Bondioli, come si è avvicinato al tennis?
«Mio padre è stato giocatore professionista di beach tennis, l’ho spesso seguito nei suoi tornei. In particolare mi ricordo che eravamo al Foro Italico con mia madre, ho voluto cominciare a giocare nei campetti periferici e lì è cominciato tutto, a partire dallo Zavaglia fino ad arrivare a Bordighera da Piatti e infine a Sassuolo».
Come si è sviluppata la sua crescita?
«Direi in modo molto naturale, costante, provando sempre a migliorare qualcosa, con la consapevolezza però della mia qualità, forse superiore a quella di molti miei compagni ma anche quella di non essere un fenomeno e di dover lavorare tanto per poter crescere anche in classifica.

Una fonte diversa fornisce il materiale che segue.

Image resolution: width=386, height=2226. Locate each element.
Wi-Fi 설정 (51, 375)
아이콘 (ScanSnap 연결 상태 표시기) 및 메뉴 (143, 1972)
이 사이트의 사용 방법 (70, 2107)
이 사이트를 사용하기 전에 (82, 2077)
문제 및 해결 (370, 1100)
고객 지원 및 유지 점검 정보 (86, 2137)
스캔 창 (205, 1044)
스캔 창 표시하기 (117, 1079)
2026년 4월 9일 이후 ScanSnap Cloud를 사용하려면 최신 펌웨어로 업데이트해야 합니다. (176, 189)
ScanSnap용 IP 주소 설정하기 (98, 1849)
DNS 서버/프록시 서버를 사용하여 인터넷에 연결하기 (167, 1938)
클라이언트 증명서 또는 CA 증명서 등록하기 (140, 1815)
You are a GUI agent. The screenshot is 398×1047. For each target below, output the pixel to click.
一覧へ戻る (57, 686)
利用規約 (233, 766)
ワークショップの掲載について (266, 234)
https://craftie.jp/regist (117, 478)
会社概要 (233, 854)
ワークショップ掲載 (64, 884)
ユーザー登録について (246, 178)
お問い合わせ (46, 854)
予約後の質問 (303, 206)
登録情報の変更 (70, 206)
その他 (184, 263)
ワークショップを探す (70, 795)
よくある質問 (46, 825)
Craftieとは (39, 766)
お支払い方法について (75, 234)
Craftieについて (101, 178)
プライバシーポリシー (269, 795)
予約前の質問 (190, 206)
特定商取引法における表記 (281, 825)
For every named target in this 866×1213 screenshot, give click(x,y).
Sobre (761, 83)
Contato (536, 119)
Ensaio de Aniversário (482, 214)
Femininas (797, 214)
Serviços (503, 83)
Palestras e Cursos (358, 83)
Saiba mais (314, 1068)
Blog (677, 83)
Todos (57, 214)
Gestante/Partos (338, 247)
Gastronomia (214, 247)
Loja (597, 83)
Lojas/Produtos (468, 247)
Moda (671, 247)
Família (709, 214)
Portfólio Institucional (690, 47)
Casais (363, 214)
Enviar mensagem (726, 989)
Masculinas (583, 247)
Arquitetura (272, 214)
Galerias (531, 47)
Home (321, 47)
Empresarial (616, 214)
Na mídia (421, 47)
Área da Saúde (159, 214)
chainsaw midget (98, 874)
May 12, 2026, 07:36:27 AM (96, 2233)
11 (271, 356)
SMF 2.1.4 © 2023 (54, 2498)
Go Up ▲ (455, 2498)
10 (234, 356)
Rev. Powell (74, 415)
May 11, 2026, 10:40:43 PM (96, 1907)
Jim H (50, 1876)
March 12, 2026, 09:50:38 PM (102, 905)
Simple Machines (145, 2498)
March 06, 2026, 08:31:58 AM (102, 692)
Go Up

Sono felicissimo del lavoro che sto portando avanti con il mio gruppo di lavoro e ci sono tutti i presupposti per fare bene».
Ha un tennista di riferimento del passato o del presente?
«Il mio idolo è stato sicuramente Rafa Nadal, non a caso probabilmente mancino come me. Poi a Bordighera ho potuto conoscere Sinner con cui è nato un bel rapporto, se ho la possibilità vado a tifare per lui. Adesso non ho un giocatore di riferimento ma devo ringraziare Stefano Travaglia, ex numero 60 al mondo, con cui sto giocando molti tornei di doppio a livello Challenger e mi sta dando una grossissima mano in campo e fuori dal campo».
Un riassunto della sua carriera?
«Sono ancora molto giovane, ho appena vent’anni e fare un riassunto della mia carriera è veramente impossibile».
Quali sono i vostri prossimi impegni? Si è dato un obiettivo per la fine del 2025?
«Il mio obiettivo è quello di concentrarmi sui circuiti Challenger, sia in singolo che in doppio. E’ una tipologia di tornei che devo esplorare e devo dire che i risultati stanno anche arrivando (si è qualificato in modo brillante a Milano nella settimana del 23 giugno e in questa è stato impegnato a Modena, ndr). A livello di obiettivo stagionale punto a entrare nei primi 320-330 al mondo. So che è difficile perché i punti da conquistare diventano sempre di più ma sono motivato».
A maggio forse una delle massime soddisfazioni, aver sconfitto in coppia con Carlo Alberto Caniato una delle coppie più forti al mondo, Bolelli-Vavassori, testa di serie numero cinque in quel torneo. Emozioni particolari?
«Per me è stato un sogno che si è avverato, giocare in Italia, a Roma, al Foro Italico, davanti a un buon pubblico e battere la coppia italiana di Davis, che può vantare finali dei tornei dello Slam, per un giorno e mezzo non mi sono forse reso conto di dov’ero. Al di là dell’importanza del risultato in sé stesso, vincere mi ha dato ulteriore consapevolezza nei miei mezzi. E’ vero, si è trattato del torneo di doppio ma credo che mi abbia dato una bella mano anche a livello di singolare per sviluppare la continuità di rendimento che sto avendo nei singolari Challenger».
Quali sono i suoi punti di forza e quali i fattori su cui lavorare?
«Direi che sono un giocatore a cui piace molto variare il gioco, ho un buon servizio, ho un buon rovescio e con l’aiuto di quella che reputo una buona palla corta mi piace venire a giocare sotto rete. Dal punto di vista degli aspetti da migliore il diritto ma soprattutto proseguire in questo processo che, come dicevo, stiamo sviluppando grazie al lavoro sul fatto di essere mancini».
Molti dicono che essere mancini sia un vantaggio. Lei lo può confermare?
«Effettivamente sì, può essere un vantaggio, perché di giocatori mancini nel circuito non ce ne sono tantissimi. Le rotazioni che si danno, il tipo di servizio che siamo in grado di giocare, possono effettivamente mettere in difficoltà un destro ma tutto questo, come dicevo, va sfruttato nel modo giusto durante una partita».